By Death Wish Coffee — / Death Wish Coffee Blog

Happy Friday the 13th

By Angela Garrity, Guest blogger

Today is yet another Friday the 13th, meaning that the number 13 seems especially unlucky today. But if you're superstitious, you might want to sit down for this one. Sept. 13 is also, ironically, National “Defy Superstition Day.” (It's also a full moon, just saying.)

A screenshot from "The Office" that shows Michael Scott sitting behind his desk with the quote "I'm not superstitious, but I am a little stitious" 

Those who believe in bad superstitions are mindful of walking under ladders, cautious of crossing paths with a black cat and love their moms so much, they’ll avoid stepping on cracks. Superstitious people believe their behavior influences events, and they aren’t leaving anything to chance — let's face it, we've all been there.

Not all superstitions are rooted in the belief of preventing bad things, though — sometimes they're meant to do the exact opposite. We see you wearing your favorite team jersey, holding onto that rabbit’s foot, and not shaving that beard until that serendipitous Stanley Cup Win happens. A little love and luck never hurt anything right?

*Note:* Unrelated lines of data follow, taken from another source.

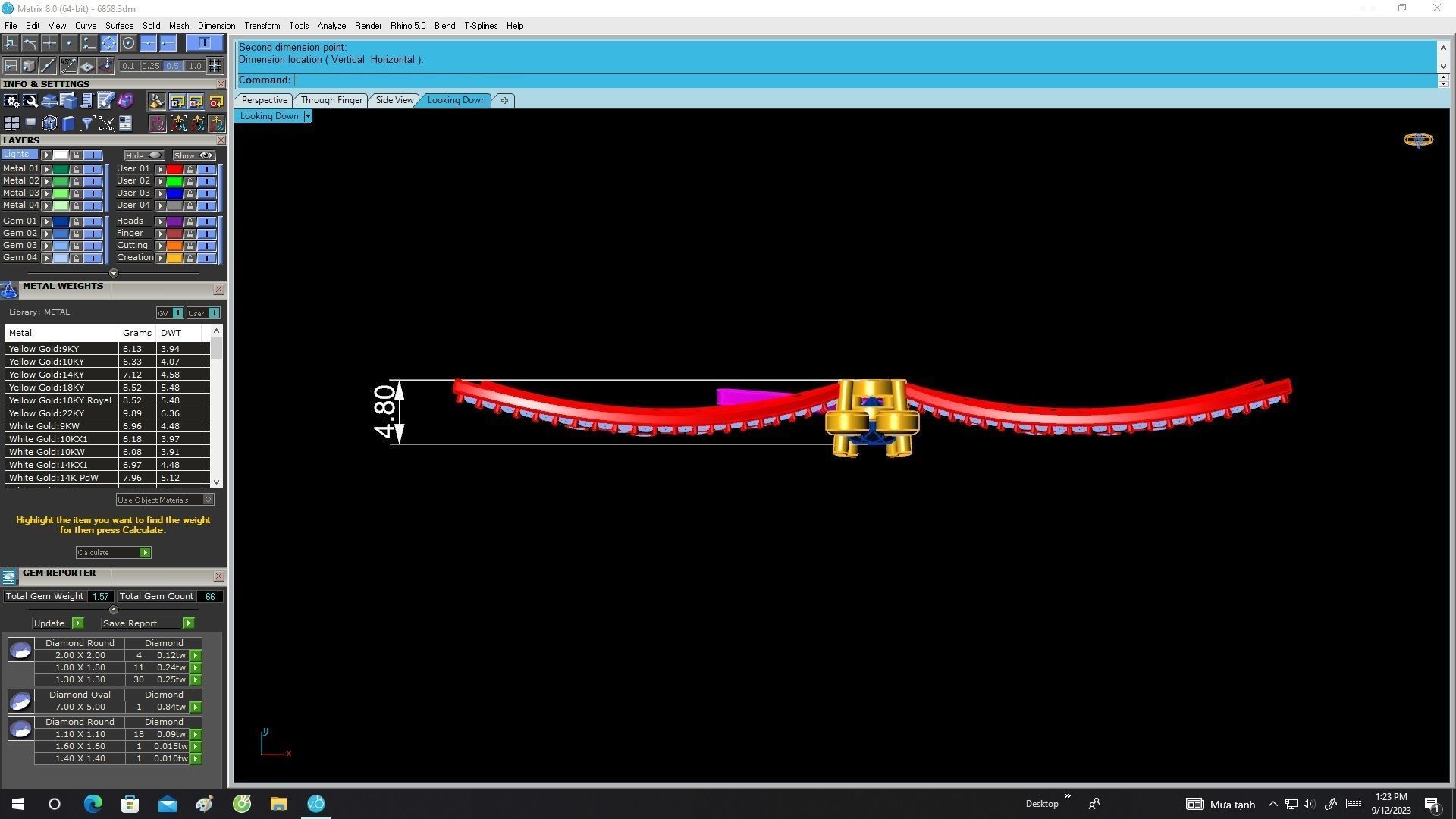Expand the 2.00 X 2.00 diamond row arrow

(x=196, y=655)
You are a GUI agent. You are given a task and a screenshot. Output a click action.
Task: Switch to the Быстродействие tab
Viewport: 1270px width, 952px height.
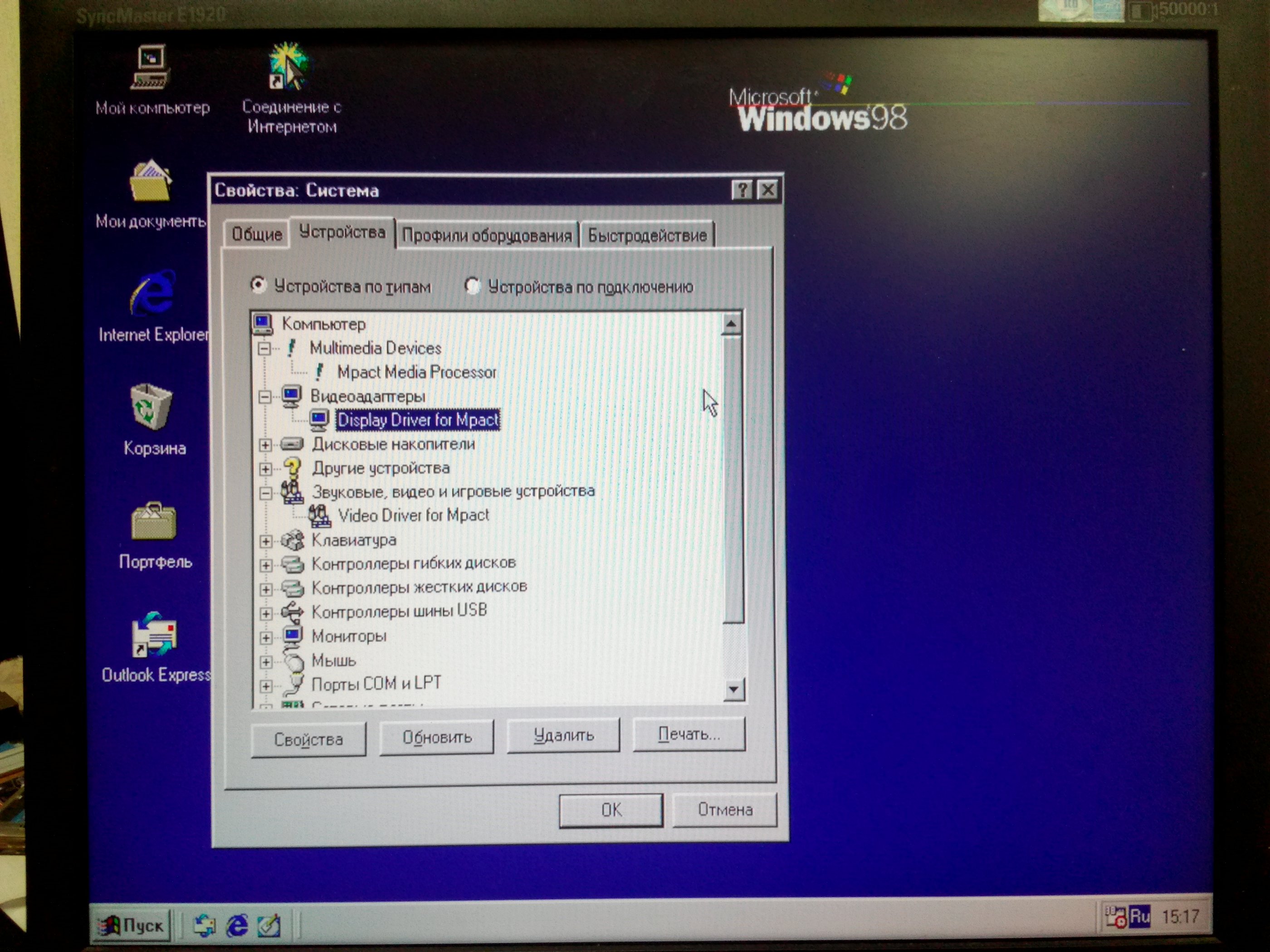[x=646, y=235]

Superstitious beliefs extended as far back in history as the polytheists who worshiped their gods and goddesses in ancient Greece and Rome. They modeled their relationships with their divine beings on political and social terms, scorned those who constantly trembled with fear at the thought of the gods, as a slave feared a cruel and capricious master.

Such fear of the gods was what the Romans meant by "superstition."

Superstition even found its way into heavy metal. Ronnie James Dio’s grandmother used to ward off (or give) the evil eye or malocchio when necessary.  The frontman adopted it under the name “maloik,” a corruption of the original name, and made it a staple and universally known symbol in heavy metal culture. Curses, curses.

The world is full of superstitions, both good and bad. They are found in numerous cultures, religions, and beliefs held everywhere and feel older than time itself.

"Defy Superstition Day" gives you the chance to let your rational mind overcome these beliefs to prove once and for all that they have no influence on life. It’s a great opportunity to face fears and see how many superstitions you can break in 24 hours. Will you accept the challenge?